> [EXERCISE DIRECTIONS]: Please reproduce the items below verbatim, beginning with their first line and stopping after the line that contains "Screen dimensions: 800x585 664,211".

※ ※ ※

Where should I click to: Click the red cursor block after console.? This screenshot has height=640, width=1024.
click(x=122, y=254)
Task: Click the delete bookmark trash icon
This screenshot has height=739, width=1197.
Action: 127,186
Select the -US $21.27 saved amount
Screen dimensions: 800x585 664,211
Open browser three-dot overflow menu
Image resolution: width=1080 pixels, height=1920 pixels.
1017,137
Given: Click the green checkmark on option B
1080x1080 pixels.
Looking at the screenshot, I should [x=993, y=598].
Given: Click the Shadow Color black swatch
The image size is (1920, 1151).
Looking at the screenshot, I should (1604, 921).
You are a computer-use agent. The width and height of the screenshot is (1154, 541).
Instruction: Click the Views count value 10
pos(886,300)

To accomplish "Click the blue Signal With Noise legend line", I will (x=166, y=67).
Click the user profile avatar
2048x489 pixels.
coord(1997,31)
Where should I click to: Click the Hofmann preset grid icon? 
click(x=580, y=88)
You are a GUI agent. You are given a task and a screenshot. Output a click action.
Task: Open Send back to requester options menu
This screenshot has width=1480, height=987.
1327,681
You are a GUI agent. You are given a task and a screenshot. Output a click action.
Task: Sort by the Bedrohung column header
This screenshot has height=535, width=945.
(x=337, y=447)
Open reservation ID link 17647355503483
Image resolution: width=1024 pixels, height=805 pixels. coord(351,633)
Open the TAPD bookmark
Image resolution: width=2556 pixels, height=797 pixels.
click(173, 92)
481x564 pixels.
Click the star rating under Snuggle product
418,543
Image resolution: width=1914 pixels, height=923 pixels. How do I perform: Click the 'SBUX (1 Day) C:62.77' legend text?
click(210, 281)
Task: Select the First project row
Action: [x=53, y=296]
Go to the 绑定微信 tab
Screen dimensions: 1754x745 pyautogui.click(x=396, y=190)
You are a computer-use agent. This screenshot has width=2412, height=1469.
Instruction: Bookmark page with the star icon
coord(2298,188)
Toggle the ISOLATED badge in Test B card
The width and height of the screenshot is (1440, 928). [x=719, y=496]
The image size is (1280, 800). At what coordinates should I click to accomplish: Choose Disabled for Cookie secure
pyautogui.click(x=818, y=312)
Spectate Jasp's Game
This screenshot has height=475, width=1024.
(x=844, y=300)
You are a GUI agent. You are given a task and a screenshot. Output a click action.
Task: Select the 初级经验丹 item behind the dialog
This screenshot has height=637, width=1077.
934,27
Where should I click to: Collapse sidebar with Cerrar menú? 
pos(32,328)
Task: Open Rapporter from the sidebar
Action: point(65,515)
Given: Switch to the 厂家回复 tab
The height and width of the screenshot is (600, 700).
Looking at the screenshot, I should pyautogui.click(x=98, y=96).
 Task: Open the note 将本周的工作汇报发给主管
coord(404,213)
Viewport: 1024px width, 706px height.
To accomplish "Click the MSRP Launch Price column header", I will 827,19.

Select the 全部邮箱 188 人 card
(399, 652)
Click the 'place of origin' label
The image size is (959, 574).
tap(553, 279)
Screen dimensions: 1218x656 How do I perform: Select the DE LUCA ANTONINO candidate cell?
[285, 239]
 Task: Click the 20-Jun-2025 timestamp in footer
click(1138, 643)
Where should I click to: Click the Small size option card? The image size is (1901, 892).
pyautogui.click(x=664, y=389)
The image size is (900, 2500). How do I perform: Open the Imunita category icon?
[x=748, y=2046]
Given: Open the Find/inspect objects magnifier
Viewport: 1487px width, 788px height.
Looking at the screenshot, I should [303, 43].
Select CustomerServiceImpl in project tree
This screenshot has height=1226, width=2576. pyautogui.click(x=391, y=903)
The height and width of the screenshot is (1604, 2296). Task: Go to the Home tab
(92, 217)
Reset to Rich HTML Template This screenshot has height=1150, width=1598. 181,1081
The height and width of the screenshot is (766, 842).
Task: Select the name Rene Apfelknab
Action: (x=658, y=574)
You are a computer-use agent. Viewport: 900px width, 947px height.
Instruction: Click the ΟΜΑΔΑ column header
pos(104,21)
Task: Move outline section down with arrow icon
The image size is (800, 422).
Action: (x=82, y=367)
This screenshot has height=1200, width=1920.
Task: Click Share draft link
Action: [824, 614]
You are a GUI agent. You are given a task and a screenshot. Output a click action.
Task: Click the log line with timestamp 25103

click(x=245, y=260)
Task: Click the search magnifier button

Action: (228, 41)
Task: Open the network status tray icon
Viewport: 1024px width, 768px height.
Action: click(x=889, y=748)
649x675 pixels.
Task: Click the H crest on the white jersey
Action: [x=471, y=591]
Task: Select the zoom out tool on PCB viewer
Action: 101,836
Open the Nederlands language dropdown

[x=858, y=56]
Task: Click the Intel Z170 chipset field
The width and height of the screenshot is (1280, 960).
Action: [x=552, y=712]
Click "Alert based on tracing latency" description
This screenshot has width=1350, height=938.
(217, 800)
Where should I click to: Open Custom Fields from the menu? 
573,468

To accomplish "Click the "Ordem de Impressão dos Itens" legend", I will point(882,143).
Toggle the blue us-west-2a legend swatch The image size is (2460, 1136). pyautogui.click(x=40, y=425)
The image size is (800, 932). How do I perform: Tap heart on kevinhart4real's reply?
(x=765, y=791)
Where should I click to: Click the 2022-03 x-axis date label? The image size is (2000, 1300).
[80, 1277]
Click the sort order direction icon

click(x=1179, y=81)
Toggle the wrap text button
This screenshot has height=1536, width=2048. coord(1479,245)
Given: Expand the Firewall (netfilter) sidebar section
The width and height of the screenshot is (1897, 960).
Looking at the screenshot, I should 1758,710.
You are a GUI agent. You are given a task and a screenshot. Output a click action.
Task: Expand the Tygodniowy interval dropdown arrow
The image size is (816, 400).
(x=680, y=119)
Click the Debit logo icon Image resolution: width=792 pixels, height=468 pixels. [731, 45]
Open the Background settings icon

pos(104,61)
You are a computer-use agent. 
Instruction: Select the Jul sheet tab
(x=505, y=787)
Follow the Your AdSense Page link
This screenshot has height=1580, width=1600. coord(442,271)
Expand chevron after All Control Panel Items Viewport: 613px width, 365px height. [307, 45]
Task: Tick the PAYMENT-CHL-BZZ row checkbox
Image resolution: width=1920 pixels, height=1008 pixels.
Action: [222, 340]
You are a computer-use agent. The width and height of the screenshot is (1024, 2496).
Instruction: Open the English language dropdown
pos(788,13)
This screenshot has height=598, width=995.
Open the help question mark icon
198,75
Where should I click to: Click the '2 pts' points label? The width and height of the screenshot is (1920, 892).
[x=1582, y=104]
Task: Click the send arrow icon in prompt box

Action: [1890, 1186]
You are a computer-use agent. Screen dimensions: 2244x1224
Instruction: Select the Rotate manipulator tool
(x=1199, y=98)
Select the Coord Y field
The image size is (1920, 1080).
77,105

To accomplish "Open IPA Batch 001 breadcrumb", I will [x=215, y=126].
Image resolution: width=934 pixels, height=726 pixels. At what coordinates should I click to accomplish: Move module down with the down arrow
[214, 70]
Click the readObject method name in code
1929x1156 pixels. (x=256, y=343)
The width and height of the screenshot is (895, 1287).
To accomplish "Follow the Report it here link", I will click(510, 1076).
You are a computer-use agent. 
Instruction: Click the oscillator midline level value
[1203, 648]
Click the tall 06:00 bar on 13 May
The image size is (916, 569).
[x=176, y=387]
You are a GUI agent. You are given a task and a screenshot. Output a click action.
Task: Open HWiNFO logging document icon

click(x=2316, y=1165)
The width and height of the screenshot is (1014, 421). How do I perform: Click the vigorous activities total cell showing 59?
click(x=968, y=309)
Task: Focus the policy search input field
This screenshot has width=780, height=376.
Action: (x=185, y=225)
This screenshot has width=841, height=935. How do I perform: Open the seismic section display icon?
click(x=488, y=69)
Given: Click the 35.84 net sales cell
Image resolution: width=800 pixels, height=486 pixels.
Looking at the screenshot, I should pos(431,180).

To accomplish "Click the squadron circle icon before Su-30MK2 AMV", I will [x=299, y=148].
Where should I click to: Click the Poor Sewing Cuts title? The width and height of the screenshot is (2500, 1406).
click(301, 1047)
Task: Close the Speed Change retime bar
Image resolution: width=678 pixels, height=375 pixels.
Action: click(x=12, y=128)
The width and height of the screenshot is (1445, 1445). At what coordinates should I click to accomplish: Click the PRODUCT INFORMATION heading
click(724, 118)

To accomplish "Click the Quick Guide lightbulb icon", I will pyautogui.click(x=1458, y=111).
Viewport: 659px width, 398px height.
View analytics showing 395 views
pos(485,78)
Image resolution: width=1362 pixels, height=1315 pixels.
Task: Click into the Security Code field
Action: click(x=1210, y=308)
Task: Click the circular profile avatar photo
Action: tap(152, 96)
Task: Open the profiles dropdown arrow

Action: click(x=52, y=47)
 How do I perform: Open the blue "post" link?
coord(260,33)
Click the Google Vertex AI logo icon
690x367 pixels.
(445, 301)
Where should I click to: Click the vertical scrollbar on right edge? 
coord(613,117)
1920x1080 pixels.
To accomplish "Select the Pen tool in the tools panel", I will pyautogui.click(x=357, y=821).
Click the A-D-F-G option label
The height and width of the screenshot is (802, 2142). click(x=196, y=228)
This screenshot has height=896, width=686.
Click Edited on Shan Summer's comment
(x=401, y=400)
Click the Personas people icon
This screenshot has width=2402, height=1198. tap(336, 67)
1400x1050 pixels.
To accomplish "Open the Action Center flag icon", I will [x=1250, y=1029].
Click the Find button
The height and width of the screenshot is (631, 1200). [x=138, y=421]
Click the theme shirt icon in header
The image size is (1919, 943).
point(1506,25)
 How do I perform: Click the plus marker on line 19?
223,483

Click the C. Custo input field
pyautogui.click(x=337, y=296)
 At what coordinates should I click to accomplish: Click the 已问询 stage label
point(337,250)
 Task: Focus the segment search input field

※ ※ ※

> [RESPONSE TO THIS EXERCISE]:
Where should I click to: Click the red cursor block after console.? This screenshot has height=640, width=1024.
click(x=122, y=254)
Task: Click the delete bookmark trash icon
This screenshot has height=739, width=1197.
Action: 127,186
Select the -US $21.27 saved amount
Screen dimensions: 800x585 664,211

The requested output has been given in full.